A neural architecture that maps variable-length input sequences to variable-length output sequences.
Sequence-to-sequence (Seq2Seq) is a neural network framework designed to transform one sequential input into another sequential output, where the two sequences may differ in length and structure. The architecture consists of two coupled components: an encoder, which reads the input sequence step-by-step and compresses it into a fixed-dimensional context vector representing the input's meaning, and a decoder, which uses that context vector as its initial state to generate the output sequence one token at a time. Both components are typically implemented as recurrent networks — originally LSTMs or GRUs — allowing the model to handle variable-length inputs and outputs without requiring a fixed alignment between them. This flexibility made Seq2Seq immediately applicable to machine translation, speech recognition, text summarization, and dialogue systems.

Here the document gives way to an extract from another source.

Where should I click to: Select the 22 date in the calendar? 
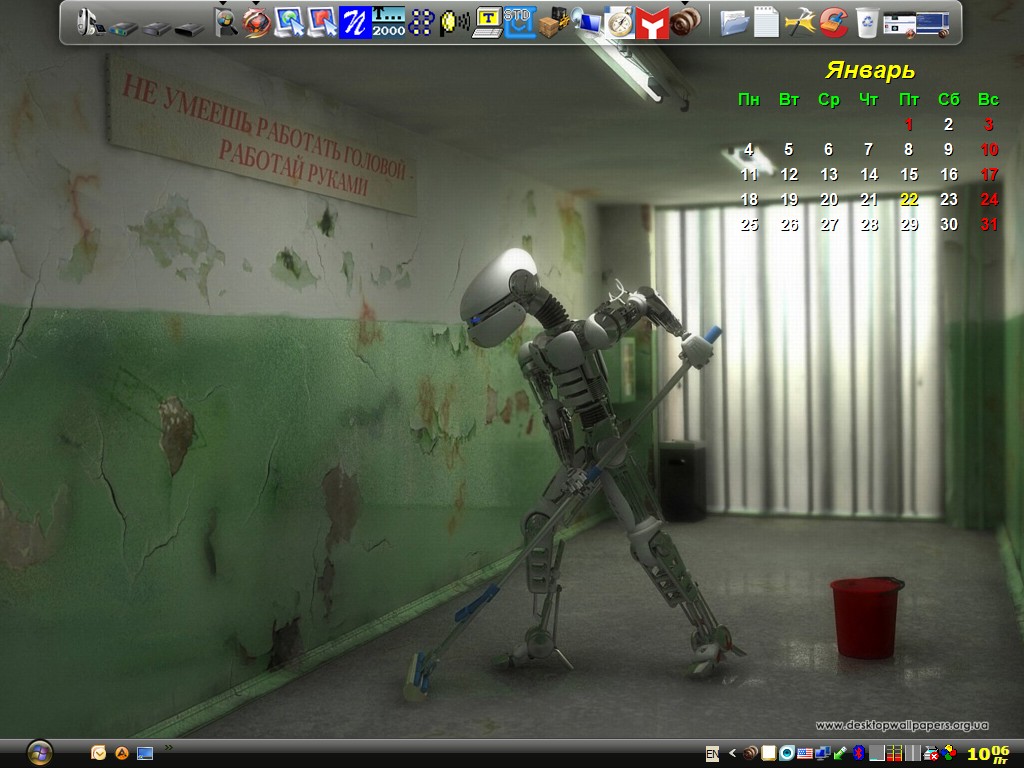pos(908,199)
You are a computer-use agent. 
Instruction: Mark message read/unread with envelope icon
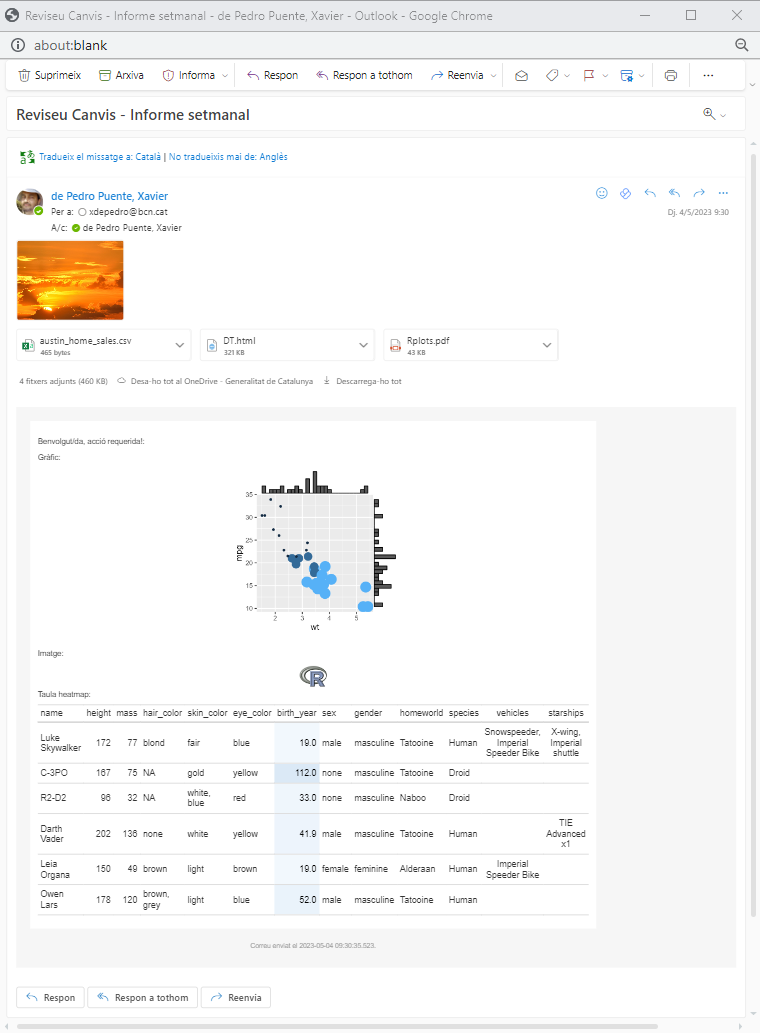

The framework was introduced in 2014 by Sutskever, Vinyals, and Le at Google, who demonstrated that stacked LSTMs could learn surprisingly effective input-output mappings across languages. A critical limitation of the original design, however, was the bottleneck imposed by compressing an entire input sequence into a single fixed-size vector — long sequences caused information loss and degraded output quality. This motivated the development of attention mechanisms, which allow the decoder to dynamically query different parts of the encoded input at each generation step rather than relying solely on a single summary vector. Attention-augmented Seq2Seq models substantially improved translation quality and became the dominant paradigm in NLP for several years.
Seq2Seq laid the conceptual groundwork for the Transformer architecture, which replaced recurrence entirely with self-attention but preserved the encoder-decoder structure. Modern large language models and translation systems trace their lineage directly to the Seq2Seq framework. Beyond language, the paradigm has been applied to code generation, molecule design, time-series forecasting, and any domain where structured inputs must be mapped to structured outputs of differing length — making it one of the most broadly influential architectural ideas in deep learning.